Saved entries
↓

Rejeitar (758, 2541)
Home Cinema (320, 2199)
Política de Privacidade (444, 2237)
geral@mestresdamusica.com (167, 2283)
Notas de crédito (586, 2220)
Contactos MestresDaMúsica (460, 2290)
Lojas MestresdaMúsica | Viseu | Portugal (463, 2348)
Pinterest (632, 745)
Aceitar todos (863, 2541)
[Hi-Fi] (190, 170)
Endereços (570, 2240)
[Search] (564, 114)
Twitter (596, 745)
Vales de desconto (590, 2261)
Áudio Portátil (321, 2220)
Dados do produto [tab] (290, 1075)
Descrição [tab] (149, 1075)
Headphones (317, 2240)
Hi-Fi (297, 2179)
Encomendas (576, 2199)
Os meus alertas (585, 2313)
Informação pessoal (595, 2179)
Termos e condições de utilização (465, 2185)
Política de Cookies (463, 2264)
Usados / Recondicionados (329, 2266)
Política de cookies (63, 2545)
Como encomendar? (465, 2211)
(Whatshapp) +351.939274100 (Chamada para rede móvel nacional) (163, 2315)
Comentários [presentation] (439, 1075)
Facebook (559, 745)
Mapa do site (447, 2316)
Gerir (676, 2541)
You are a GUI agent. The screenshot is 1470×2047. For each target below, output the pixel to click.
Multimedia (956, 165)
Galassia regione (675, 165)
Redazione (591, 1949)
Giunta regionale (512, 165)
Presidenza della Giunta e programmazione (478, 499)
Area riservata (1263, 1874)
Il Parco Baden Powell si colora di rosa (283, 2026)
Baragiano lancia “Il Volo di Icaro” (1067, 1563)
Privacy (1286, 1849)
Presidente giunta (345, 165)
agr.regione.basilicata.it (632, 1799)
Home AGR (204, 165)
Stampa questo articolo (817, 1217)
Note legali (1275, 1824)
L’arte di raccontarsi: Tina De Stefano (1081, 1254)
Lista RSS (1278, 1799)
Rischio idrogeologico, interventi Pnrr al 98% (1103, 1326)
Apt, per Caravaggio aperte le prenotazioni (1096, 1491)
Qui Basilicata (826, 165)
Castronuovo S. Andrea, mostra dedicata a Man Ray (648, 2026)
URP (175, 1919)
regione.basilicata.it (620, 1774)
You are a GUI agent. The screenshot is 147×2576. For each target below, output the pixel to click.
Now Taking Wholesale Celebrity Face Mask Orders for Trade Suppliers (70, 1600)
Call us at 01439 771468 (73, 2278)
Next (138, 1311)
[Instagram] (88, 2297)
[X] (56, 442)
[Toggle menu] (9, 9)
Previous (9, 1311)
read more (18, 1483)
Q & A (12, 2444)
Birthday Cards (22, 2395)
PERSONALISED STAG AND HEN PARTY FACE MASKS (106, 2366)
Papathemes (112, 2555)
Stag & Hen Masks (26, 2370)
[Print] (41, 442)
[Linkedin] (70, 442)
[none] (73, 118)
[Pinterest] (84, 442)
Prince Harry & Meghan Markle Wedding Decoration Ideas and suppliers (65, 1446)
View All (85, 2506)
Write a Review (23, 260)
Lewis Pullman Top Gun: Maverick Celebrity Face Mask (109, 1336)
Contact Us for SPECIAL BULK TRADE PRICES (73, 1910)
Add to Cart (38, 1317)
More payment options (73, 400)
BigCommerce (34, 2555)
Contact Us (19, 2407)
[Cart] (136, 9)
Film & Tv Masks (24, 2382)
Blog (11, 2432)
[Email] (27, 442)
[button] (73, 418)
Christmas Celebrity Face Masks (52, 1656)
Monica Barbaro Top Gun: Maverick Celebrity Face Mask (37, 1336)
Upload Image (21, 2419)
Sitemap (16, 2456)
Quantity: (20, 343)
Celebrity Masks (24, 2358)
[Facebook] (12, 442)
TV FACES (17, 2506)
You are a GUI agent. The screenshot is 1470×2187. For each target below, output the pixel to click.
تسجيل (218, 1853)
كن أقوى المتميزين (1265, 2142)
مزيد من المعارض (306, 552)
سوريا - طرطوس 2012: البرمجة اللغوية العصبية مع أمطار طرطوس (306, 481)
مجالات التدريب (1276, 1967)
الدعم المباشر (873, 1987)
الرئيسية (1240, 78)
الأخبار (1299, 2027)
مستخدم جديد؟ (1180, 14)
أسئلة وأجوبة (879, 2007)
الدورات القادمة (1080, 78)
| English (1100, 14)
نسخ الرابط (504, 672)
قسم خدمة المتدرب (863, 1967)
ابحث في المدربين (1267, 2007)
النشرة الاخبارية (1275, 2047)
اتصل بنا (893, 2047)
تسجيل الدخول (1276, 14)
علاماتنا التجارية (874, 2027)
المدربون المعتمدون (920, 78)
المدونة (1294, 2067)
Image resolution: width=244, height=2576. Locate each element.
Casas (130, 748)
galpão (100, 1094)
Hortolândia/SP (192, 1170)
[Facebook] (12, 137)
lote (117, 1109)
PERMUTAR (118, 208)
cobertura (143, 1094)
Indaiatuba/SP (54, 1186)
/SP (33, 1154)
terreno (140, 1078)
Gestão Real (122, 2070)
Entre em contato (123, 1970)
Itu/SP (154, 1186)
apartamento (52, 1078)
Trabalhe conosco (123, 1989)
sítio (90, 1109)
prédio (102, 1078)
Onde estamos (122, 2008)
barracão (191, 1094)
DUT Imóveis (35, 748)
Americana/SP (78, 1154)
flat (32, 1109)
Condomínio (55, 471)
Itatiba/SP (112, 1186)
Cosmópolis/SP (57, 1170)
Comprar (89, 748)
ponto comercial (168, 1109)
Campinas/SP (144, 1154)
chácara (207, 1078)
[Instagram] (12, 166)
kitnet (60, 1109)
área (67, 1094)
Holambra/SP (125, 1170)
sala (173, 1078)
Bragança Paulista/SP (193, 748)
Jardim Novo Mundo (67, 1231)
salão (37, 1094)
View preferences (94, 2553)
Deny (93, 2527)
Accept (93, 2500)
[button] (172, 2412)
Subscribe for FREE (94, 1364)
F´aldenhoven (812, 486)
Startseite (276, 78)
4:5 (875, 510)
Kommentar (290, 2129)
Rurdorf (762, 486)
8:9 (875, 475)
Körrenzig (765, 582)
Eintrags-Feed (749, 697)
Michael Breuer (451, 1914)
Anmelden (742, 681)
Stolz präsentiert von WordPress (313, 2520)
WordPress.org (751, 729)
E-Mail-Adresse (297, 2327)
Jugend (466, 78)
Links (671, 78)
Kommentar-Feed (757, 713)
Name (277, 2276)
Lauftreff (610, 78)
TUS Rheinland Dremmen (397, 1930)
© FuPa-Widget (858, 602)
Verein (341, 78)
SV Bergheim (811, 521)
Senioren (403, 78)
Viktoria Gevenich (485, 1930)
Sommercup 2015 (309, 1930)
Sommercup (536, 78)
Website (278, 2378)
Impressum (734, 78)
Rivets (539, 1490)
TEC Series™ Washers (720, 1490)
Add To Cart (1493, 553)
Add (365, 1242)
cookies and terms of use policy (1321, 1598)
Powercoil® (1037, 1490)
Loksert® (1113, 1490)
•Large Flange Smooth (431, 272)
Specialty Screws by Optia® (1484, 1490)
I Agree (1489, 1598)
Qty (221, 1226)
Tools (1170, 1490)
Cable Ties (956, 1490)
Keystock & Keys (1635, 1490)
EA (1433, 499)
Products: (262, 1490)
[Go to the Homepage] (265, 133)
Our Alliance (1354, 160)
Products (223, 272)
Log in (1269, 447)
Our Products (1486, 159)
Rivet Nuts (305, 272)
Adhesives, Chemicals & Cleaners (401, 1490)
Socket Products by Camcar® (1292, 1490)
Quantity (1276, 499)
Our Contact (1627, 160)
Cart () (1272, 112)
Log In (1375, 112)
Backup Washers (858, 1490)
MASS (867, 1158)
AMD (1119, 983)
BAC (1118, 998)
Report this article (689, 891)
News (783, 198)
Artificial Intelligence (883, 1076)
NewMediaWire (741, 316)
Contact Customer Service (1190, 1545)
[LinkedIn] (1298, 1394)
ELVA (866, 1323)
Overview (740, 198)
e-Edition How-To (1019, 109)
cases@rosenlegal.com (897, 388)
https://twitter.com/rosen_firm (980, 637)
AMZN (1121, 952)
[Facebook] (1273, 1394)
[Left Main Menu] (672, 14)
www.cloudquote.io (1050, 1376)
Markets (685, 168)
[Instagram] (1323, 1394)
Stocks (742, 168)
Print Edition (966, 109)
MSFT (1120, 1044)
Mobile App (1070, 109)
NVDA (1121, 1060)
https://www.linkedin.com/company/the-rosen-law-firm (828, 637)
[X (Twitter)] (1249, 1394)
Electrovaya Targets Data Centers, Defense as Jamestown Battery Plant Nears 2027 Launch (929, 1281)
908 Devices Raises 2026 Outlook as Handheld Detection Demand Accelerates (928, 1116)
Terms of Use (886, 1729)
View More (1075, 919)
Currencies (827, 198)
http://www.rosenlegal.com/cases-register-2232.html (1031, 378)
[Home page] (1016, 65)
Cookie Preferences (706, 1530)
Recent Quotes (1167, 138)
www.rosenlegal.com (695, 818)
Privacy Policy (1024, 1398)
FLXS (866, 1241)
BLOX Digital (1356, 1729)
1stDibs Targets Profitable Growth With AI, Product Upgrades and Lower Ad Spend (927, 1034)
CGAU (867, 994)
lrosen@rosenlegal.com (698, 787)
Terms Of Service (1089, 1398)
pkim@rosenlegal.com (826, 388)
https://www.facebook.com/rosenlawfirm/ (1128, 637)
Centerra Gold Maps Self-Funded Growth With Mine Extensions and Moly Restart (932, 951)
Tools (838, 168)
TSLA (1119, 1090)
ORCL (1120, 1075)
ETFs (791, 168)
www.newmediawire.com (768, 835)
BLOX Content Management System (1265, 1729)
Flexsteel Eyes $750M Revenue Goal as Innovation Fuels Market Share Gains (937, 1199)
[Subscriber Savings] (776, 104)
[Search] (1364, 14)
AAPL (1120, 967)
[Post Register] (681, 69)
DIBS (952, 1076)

↑

REQUIRED WORK
Scan the records for the word "screenshot". Copy each line where it turns up.

OUTPUT
You are a GUI agent. The screenshot is 1470×2047. For each target below, output the pixel to click.
You are a GUI agent. The screenshot is 147×2576. For each target below, output the pixel to click.
You are a GUI agent. The screenshot is 1470×2187. For each target below, output the pixel to click.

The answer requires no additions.